Favorite or New Plant

You see this wonderful vegetable with many names on the bin beside it at farmers markets and grocery stores, too. Native to Mexico, it is a worldwide favorite for its huge vine and plump fruits that can be stuffed with seafood and rice, chopped for stir fry, or boiled for soup. Light green and pear shaped, ripe merleton will sprout on the kitchen counter after a couple of weeks. Pot it up in a gallon container and plant in the sunny garden this fall with a fence or trellis. By the way, other names for this gorgeous green grenade-shaped gourd include chayote, mirliton, vegetable pear, and choko, but its botanic name is Sechium edule.
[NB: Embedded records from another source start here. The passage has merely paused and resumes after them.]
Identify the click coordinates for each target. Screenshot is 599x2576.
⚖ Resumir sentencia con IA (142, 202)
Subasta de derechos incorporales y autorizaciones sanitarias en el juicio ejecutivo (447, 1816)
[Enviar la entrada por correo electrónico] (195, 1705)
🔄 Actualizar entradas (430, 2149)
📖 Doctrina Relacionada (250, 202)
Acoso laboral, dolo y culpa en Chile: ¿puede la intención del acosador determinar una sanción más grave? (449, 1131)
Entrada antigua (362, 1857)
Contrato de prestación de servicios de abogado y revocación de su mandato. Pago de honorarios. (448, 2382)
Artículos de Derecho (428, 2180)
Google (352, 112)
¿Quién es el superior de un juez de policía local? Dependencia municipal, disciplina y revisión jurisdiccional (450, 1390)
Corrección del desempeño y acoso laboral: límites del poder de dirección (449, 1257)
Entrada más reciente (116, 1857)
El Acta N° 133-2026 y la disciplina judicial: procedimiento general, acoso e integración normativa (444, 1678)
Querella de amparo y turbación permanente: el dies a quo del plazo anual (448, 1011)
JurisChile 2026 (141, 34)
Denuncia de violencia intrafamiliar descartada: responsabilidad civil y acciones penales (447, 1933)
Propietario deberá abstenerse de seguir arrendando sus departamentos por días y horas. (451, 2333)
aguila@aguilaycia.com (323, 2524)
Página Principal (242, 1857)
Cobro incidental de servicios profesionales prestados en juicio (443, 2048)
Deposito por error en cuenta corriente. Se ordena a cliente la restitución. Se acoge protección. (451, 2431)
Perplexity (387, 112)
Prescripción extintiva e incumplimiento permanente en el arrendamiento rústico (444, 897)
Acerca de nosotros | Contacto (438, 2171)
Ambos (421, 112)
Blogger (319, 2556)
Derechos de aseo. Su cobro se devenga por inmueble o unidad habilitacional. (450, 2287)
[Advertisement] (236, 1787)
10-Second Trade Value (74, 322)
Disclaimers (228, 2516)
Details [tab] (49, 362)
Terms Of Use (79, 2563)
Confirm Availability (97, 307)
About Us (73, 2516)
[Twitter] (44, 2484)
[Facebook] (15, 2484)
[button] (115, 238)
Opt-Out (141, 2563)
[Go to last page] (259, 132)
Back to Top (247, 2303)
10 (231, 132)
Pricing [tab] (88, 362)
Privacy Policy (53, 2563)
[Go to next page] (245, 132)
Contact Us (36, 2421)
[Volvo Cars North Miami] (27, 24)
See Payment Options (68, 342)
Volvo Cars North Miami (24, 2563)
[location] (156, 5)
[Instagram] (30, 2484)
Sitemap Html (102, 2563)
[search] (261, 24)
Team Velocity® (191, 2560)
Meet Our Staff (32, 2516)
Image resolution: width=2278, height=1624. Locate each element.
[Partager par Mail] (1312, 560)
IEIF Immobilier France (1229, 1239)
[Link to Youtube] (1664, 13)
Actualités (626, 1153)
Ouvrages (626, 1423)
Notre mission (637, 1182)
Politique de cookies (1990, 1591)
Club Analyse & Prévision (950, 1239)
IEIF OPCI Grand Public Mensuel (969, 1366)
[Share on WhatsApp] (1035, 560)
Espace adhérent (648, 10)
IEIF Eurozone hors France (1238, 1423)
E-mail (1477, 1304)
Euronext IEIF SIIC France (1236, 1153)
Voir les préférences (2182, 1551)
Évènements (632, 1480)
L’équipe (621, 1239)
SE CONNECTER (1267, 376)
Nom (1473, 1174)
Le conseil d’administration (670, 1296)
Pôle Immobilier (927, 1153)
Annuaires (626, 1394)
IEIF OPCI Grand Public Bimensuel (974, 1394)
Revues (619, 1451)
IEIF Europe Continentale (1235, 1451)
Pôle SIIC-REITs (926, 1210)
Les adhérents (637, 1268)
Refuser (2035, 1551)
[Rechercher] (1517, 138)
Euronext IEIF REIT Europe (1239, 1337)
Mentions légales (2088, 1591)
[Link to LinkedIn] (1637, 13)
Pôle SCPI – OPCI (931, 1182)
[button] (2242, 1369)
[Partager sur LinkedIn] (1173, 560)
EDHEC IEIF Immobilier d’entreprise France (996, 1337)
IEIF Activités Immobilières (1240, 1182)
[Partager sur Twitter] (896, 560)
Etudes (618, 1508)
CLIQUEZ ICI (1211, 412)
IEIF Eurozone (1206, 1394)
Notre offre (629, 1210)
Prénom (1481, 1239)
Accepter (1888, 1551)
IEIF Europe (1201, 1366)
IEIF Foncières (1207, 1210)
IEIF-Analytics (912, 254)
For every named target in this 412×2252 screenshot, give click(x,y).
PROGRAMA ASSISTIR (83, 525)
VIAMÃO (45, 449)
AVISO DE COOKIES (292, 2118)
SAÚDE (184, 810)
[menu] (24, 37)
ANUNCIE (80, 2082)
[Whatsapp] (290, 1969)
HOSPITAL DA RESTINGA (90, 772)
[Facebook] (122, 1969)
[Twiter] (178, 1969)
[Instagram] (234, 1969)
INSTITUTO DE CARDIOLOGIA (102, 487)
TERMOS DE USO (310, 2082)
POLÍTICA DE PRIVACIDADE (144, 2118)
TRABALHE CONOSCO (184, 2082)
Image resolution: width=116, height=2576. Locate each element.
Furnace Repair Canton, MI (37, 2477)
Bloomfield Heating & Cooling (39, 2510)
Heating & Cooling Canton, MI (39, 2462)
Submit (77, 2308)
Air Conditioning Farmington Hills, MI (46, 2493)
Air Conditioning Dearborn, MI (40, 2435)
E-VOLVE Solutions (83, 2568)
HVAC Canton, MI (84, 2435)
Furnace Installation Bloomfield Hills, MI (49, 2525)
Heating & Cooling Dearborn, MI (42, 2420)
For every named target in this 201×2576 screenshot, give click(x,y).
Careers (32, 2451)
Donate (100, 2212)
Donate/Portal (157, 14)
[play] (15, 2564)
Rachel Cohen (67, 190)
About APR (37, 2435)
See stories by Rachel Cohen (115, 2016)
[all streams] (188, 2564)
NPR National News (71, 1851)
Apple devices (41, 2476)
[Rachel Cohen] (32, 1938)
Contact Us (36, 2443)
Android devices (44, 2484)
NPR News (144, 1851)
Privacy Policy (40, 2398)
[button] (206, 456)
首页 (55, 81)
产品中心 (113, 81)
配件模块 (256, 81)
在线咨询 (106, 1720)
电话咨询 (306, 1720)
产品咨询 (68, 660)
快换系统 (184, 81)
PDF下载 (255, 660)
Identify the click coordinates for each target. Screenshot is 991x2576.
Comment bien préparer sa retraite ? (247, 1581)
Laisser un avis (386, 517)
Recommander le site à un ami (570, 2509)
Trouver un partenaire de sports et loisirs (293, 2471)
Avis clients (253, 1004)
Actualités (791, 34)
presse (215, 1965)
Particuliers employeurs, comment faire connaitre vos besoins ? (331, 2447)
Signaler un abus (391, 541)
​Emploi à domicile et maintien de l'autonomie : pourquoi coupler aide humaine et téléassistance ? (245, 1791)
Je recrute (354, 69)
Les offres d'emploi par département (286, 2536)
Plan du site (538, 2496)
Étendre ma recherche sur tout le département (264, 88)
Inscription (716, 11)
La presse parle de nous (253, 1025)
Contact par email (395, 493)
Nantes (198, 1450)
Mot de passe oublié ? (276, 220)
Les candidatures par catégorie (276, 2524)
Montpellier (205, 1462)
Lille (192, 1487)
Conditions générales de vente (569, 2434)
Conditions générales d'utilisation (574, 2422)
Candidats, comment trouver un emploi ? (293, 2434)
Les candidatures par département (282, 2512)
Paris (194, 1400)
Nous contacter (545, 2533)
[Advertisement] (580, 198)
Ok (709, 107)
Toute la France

Clever Gardening Technique

Make Willow Water
Lots of people, especially my rose-growing friends, use willow water as a natural rooting hormone. It contains IBA and SA and together these plant hormones promote root development. Basically, willow water is a tea made by cutting young willow stems into inch long segments. Choose thin, young stems that have yellow or green bark and cut them into inch long segments. Put them in a clean jar or zip top plastic bag, cover with boiling water, and steep overnight. Or cover with tap water and let it stand for several days. Finally, strain the liquid and use immediately to soak cuttings that you want to root. You can store extra willow water in the refrigerator for a couple of months, but be sure to label it with a date. Discard and make fresh if too much time has passed.